When I’m in private, surrounded by those I love and trust the most, I emanate moxie. I like to believe this is who I really am (or at least, who I will be when I sort myself out). But when I venture out of my ideological safe-space, I am constantly bombarded with messages that my self-worth is contingent upon the validation others choose to give me. I have to embody an unattainable standard of beauty and act in a demure fashion or face the consequences. In all the haste, hurt, and confusion, the bully takes control. To say that I abandon my feminist morals entirely would be untrue. I can recall many occasions when I have unapologetically confronted hostile sexists and their charming views of women. But I, and many other women, are guilty of willingly colluding with other insidious forms of sexism and oppression. One of the biggest plights of my generation is that we think that sexism ended with the 60’s and second wave feminism. ‘Everything’s equal now,’ many have said to me. ‘Women can work, vote, and go to university. What’s unfair about that? You’re so over sensitive.’ After hearing variations of the same speech for most of my adult life, I soon learnt to restrain my PDA (public displays of activism).
A former friend of mine would often comment on how ‘pathetic’ some women were (harsh, I know). The women who would smack their coloured lips and suggestively stroke their tanned bellies to ‘attract and appease’ their male counterparts. She would scoff at how they would go home with men and ‘do anything’ to satisfy them. Yet she failed to realize that she was also one of these ‘pathetic’ women. She may have kept her lips nude and her skin alabaster, but the seduction ritual and its consequences were the same. The following morning, she would come into my room, divulge her sexual exploits, and state how it was ‘no big deal’. That he enjoyed her performance, and that she had relished in his satisfaction.
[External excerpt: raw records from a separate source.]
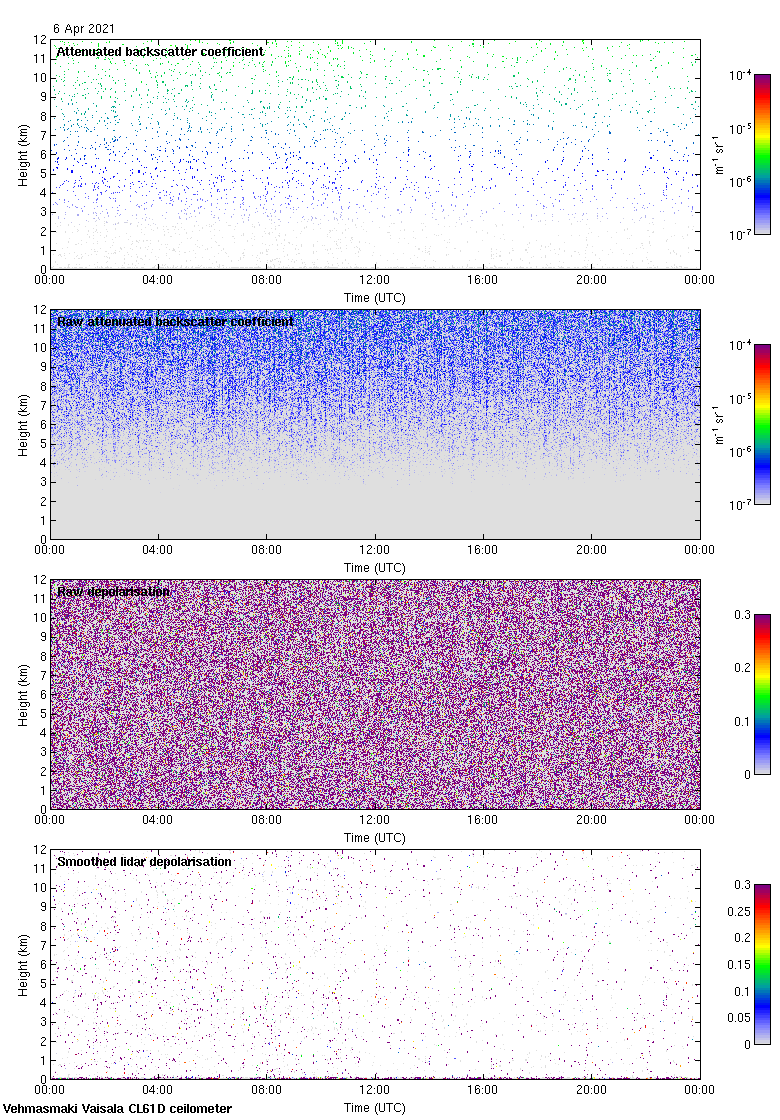The width and height of the screenshot is (780, 1120).
Task: Click the 08:00 tick label under the raw backscatter plot
Action: (x=267, y=551)
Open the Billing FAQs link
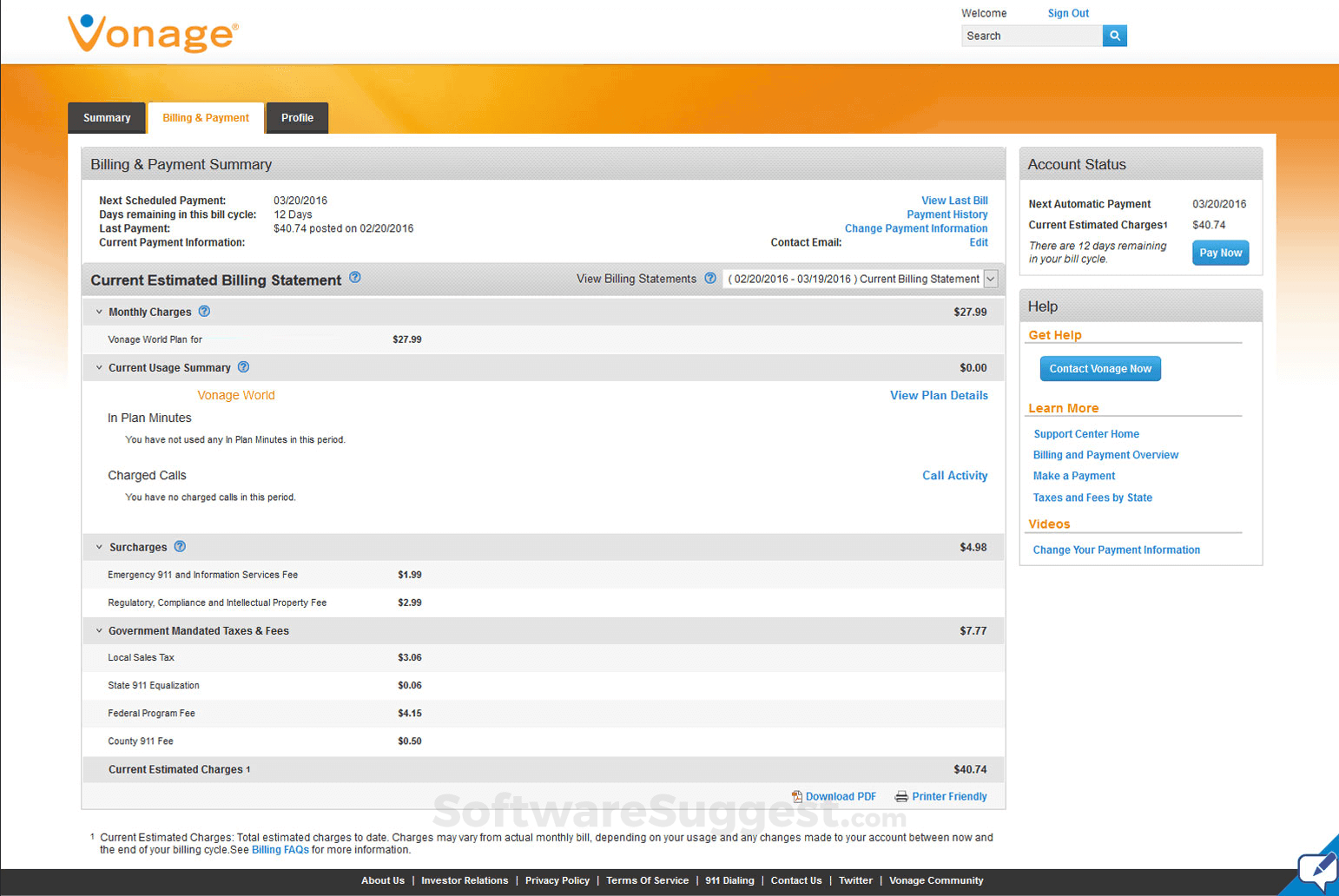This screenshot has width=1339, height=896. [280, 849]
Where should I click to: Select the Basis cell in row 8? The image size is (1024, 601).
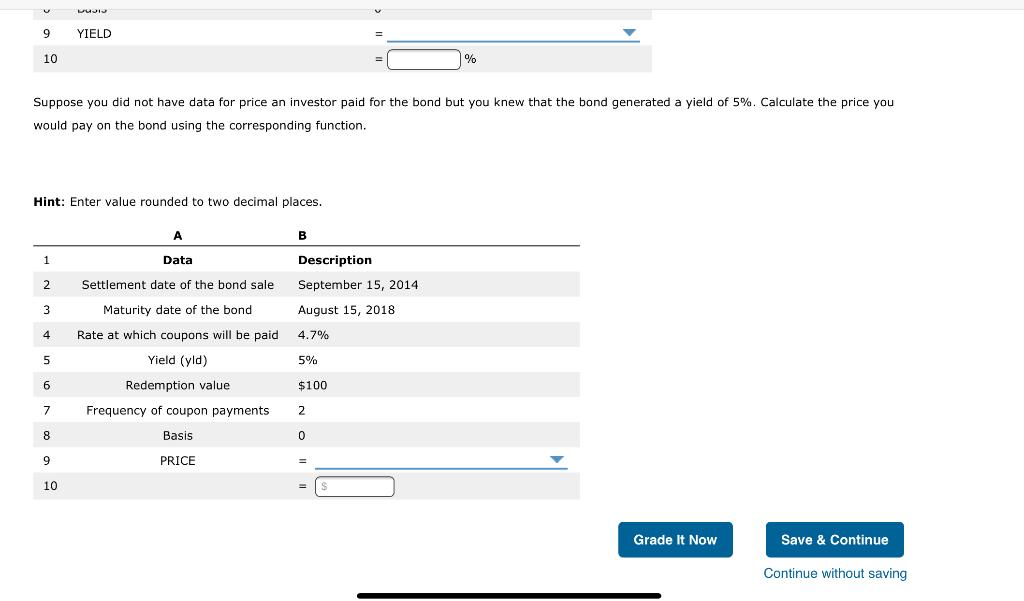(x=177, y=435)
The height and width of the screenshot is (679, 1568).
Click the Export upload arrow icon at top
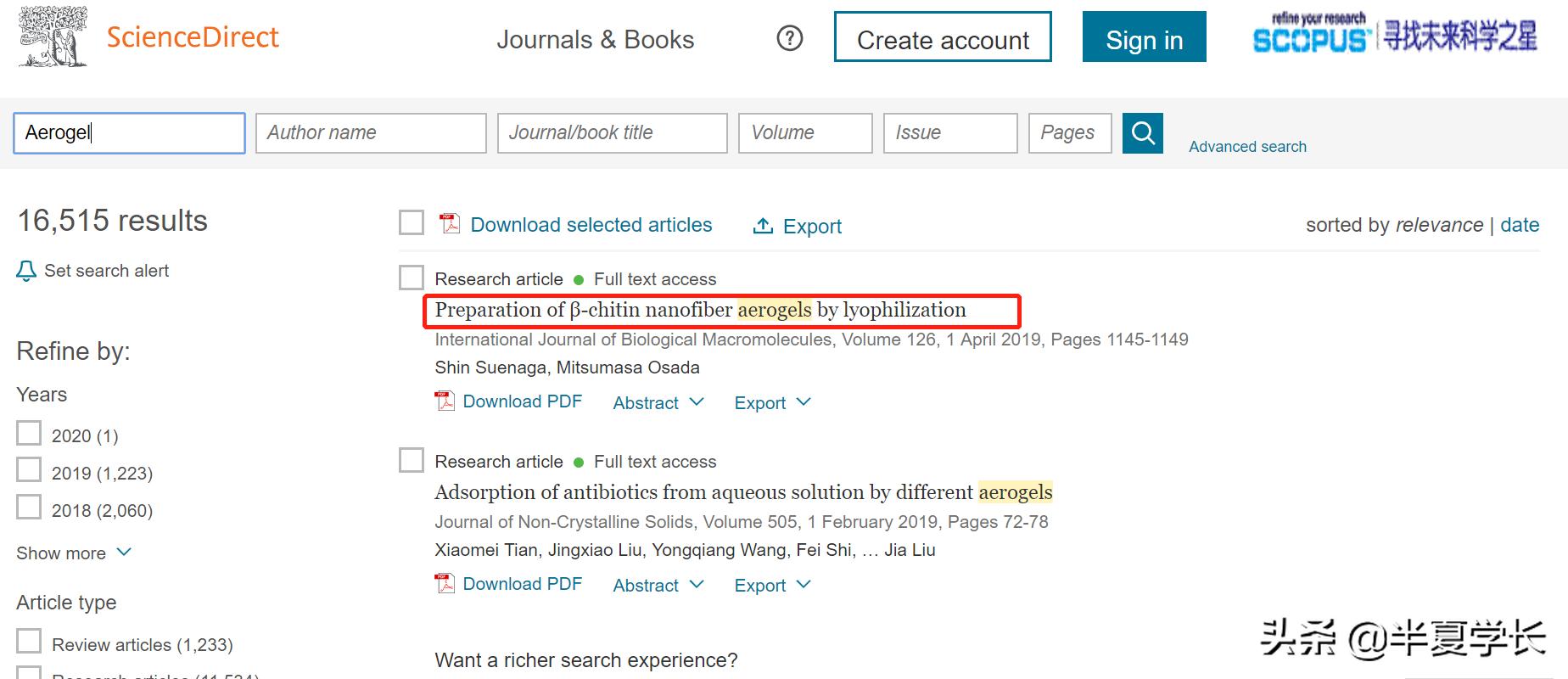click(763, 226)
At the time, I was actively disgusted by her hypocrisy. But now, I can hardly blame her – we’re all human, and we all want to be loved and accepted. It’s just unfortunate that so many women, myself included, feel that this is necessary at any cost. But blaming us, calling us ‘ignorant’, and pigeonholing us as ‘part of the problem’ is not the answer. Our behaviour is a symptom of a greater issue. We live in a cultural context that does not support women’s liberation and freedom – not entirely, at least. The proud women we are in private become our ‘stay-at-home-personas’ out of fear. But hopefully, this agonizing double-life will soon be a thing of the past. Hopefully, this public proclamation will compel myself and others to question and subvert the forces which prevent us all from leading remarkable lives. Hopefully, this confession has meant something.